Ironically, the national agency may end up being superseded just as it’s becoming a reality. Still, the idea has some obvious benefits.
Having the sector run by Okypy – i.e. state health services – means that ‘112’ calls must be handled by a state hospital, which is arbitrary and again inefficient. (Private hospitals are allowed to have ambulances, but only for non-urgent transports within Gesy.) Once it’s under the ministry, that restriction will be lifted.
On the flipside, the current loophole that allows almost anyone to offer pre-hospital care will be closed.
It’s a big problem, a source in the ambulance service told the Cyprus Mail. At the moment, an entrepreneur can decide to buy a cheap secondhand ambulance – mostly at auction, and mostly from the UK – bring it to Cyprus and go about ferrying patients, albeit not for emergency cases.
Such vehicles are unlicensed, with almost no oversight. They typically set up at football matches and other events, so the organisers are covered as regards medical provision. They have a siren, and look like ambulances – but aren’t properly staffed or equipped, making them a hazard if someone actually falls sick. This, too, will be regulated once the law passes.
A broader question is whether the drive to more centralisation – whether it’s a mechanism, a national agency or a deputy ministry – is really the best option.
There should be only one provider when it comes to emergency calls, says Kouloumas – if only so that people know who to call – and it has to be a state agency. The NHS equivalent in the UK is also state-owned, points out our source in the ambulance service.
The rationale is that a private provider, being driven by profit, might find it more lucrative – or be bribed – to favour some hospitals or doctors over others.
Then again, the private sector always tends to be more incentivised.

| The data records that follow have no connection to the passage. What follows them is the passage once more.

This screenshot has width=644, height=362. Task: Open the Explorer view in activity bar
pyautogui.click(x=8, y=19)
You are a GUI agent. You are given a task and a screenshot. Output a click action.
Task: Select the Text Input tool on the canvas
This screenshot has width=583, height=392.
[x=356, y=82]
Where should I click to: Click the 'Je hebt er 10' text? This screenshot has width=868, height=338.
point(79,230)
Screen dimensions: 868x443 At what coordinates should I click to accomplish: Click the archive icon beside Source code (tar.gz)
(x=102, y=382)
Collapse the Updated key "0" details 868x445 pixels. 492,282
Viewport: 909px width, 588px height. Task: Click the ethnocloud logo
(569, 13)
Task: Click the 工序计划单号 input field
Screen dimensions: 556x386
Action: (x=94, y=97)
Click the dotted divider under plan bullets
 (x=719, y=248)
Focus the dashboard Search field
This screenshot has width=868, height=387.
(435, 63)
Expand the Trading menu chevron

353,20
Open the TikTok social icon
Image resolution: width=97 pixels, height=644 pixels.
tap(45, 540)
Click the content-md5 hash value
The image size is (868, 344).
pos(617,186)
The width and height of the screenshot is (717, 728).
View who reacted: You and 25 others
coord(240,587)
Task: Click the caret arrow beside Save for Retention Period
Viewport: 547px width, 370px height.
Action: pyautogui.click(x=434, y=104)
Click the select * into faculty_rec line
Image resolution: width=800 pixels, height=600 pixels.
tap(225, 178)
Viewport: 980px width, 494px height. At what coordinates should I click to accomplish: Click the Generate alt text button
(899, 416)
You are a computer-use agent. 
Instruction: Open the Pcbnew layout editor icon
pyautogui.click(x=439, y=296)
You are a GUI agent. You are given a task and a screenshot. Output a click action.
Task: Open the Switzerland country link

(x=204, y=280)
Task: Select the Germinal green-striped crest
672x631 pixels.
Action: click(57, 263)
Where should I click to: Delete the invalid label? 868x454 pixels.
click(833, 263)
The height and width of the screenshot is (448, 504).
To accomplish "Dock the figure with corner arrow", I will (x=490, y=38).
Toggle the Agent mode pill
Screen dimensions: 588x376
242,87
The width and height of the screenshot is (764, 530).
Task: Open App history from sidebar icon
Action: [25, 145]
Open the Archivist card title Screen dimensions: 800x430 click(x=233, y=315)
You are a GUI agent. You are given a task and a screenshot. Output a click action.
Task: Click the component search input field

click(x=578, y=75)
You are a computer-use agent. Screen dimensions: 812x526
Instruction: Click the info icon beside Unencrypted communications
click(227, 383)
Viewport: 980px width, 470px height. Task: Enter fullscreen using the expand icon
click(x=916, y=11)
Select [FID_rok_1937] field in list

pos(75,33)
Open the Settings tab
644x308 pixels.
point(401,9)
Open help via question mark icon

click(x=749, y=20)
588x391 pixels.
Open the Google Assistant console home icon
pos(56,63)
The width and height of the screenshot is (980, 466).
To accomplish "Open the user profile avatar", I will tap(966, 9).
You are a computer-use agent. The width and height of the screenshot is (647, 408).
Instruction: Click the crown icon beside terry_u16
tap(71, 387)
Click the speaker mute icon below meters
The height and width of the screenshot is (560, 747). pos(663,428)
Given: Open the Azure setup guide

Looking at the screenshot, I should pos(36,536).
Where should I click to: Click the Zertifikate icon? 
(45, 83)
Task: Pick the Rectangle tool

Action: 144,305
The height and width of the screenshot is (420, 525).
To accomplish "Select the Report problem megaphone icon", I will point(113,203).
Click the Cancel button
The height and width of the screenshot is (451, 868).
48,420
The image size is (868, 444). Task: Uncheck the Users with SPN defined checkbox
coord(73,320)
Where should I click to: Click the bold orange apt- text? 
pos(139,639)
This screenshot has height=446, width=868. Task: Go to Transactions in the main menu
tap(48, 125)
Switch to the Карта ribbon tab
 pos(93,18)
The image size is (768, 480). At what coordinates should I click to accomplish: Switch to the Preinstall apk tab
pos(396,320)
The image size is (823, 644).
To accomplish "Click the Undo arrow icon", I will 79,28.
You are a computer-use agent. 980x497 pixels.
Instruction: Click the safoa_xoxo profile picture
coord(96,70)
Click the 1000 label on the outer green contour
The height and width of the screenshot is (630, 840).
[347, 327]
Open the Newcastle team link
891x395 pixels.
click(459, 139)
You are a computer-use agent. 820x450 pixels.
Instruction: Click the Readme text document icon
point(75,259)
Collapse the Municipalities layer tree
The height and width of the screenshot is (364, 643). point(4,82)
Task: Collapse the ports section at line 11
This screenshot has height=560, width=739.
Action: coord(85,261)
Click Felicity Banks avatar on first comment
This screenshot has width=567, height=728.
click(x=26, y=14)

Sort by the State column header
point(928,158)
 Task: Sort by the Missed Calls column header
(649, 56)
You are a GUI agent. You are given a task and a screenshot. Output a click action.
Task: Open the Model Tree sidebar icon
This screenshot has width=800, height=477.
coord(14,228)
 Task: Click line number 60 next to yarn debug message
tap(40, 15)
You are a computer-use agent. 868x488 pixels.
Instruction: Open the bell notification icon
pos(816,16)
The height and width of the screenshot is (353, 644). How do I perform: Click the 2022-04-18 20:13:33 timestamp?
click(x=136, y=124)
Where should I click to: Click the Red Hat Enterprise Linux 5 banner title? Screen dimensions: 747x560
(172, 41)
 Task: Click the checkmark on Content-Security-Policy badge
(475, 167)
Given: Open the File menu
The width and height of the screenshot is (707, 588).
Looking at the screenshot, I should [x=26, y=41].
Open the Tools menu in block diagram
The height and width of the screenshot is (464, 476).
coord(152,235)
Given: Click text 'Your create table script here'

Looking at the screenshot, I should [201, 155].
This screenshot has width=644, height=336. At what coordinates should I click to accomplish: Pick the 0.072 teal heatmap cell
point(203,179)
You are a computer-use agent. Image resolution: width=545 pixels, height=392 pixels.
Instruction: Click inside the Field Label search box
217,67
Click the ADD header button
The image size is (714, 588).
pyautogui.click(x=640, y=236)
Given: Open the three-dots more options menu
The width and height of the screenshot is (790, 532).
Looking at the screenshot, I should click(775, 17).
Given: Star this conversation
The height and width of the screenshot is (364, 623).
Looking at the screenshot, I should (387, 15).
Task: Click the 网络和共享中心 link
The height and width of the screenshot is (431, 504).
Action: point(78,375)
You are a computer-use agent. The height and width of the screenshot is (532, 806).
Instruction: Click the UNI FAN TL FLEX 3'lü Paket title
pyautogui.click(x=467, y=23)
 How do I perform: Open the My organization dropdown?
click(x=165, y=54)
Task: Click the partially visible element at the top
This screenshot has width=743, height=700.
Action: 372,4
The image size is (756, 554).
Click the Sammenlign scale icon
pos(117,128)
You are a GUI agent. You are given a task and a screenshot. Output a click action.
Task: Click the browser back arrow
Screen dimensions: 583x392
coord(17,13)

Part of the current drive for a national civil protection mechanism comes from the scandal about evacuation shelters having not been adequately inspected for years.
A private company tasked with the inspections would surely have been more competent – if only because they’d have lost their contract if they weren’t. As with shelters, so with ambulances.
In the end, the one all-important requirement of an ambulance service is that ambulances should be there when needed – so why not maximise supply (with guardrails, of course), instead of tightly controlling it?
Hopefully the national ambulance agency, if and when it comes into being, will look at the issue with fresh eyes.